In other words, there is a reason why your experience of overload persists. The system dynamics in which you find yourself keep you stuck on top of that hill. There are many interesting elements to those dynamics - I have found that most people who are overwhelmed systematically keep themselves there - one of the most obvious of which is that it takes vision and effort to make the transition to a new point of stability.

I can't give you the effort, but I can offer you a vision. Here's what this looks like:


 

The operating principle here is this: Most of the inbound flow of information that we have to deal with is unclearly tied to our productive work. If we can shape a small element of our productive work so that it gives us the practice of rapidly discerning the value of various types of information, in a manner that is easily actionable, then we will quickly refine our sense of purpose in a way that improves our filters. By learning how to decide whether or not to blog about something and then what to say about it, we become ruthless in our culling of information and in our selection of sources.

It's not just any kind of blogging that will do this, of course. You can't decide to be a blogger of your best cat photos and hope to have it meaningfully affect your information flow at work, unless your jobs is somehow related to cats or perhaps photography. Your blogging must relate to your work in a meaningful way.

What you must be is a knowledge blogger.

A lot has been written about "knowledge management" and blogging, but my goal here is to keep this concept very simple. The idea is for your blogging to be an accurate reflection of the knowledge and learning dynamics of your work. That means that your audience is comprised of the people you are charged with empowering in your work and/or the communities of practice composed of people with whom you share similar professional problems and solutions. But blogging is not for them; it's for you. This is just the way in which you position your blogging within the context of your work, which is what will allow it to work its magic on your flow of information.

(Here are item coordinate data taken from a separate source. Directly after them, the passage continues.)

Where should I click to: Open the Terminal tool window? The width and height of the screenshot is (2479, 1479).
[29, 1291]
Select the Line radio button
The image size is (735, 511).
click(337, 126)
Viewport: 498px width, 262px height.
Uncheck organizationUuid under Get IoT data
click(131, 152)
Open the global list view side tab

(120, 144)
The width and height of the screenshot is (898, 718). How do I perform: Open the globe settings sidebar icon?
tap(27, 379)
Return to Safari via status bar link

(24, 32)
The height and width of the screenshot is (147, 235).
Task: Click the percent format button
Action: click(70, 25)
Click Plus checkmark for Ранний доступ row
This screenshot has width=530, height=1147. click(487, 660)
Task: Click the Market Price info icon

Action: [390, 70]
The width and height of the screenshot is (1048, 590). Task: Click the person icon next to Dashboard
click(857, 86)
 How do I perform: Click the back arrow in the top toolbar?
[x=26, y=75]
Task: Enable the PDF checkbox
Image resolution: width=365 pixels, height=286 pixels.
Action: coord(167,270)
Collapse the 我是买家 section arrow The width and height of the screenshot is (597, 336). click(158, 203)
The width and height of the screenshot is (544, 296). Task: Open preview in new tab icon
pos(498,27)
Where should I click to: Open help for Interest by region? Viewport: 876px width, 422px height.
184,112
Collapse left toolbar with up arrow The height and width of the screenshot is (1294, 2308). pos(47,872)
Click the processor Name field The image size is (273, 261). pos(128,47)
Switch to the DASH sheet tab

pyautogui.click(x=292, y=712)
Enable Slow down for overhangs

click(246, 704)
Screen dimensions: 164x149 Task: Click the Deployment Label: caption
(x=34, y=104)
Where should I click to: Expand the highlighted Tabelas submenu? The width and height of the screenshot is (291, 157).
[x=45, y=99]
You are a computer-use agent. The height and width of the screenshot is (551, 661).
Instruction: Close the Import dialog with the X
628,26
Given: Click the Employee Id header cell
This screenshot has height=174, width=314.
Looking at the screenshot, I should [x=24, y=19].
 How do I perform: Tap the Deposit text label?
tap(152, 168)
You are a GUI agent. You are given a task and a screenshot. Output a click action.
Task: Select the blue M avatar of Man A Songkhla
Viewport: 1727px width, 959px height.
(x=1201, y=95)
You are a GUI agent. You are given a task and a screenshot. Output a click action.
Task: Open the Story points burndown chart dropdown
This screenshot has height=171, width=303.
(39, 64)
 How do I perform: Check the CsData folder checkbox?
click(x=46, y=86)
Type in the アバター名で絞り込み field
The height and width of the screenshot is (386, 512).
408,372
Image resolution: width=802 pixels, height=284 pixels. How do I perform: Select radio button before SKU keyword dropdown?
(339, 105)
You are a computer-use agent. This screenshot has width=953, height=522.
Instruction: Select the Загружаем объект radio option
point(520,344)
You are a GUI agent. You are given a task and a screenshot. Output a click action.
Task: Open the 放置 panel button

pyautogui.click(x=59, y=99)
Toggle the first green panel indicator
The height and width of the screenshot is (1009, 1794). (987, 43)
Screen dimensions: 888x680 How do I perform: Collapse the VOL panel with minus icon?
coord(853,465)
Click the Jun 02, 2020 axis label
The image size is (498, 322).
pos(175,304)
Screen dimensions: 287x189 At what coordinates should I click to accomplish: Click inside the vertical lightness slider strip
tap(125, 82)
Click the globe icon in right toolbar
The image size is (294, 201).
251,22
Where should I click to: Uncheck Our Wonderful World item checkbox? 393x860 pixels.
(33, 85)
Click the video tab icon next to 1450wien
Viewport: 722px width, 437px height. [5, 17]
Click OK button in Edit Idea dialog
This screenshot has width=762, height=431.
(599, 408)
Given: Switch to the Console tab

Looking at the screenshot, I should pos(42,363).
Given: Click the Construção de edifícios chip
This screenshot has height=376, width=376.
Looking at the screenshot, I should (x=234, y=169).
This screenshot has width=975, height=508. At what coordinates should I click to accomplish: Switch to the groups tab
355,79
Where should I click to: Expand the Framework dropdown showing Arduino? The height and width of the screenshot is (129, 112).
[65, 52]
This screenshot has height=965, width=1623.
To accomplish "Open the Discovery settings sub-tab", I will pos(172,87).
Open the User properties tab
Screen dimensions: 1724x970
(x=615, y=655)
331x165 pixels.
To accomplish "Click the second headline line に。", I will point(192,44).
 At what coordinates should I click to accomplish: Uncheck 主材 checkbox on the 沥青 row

It may be counterintuitive - or at least anxiety provoking - to take on any sort of new commitment when you're dealing with the kind of stress caused by the experience of information overload. But a systems approach to this problem is the only sustainable solution. Unless, you're going to cut yourself off and go live in a cave (thereby allowing your natural environment to make your information choices for you), you need a system that allows you to develop rigorous judgment about what is valuable and what isn't.

Blogging is just such a system. Give it a try.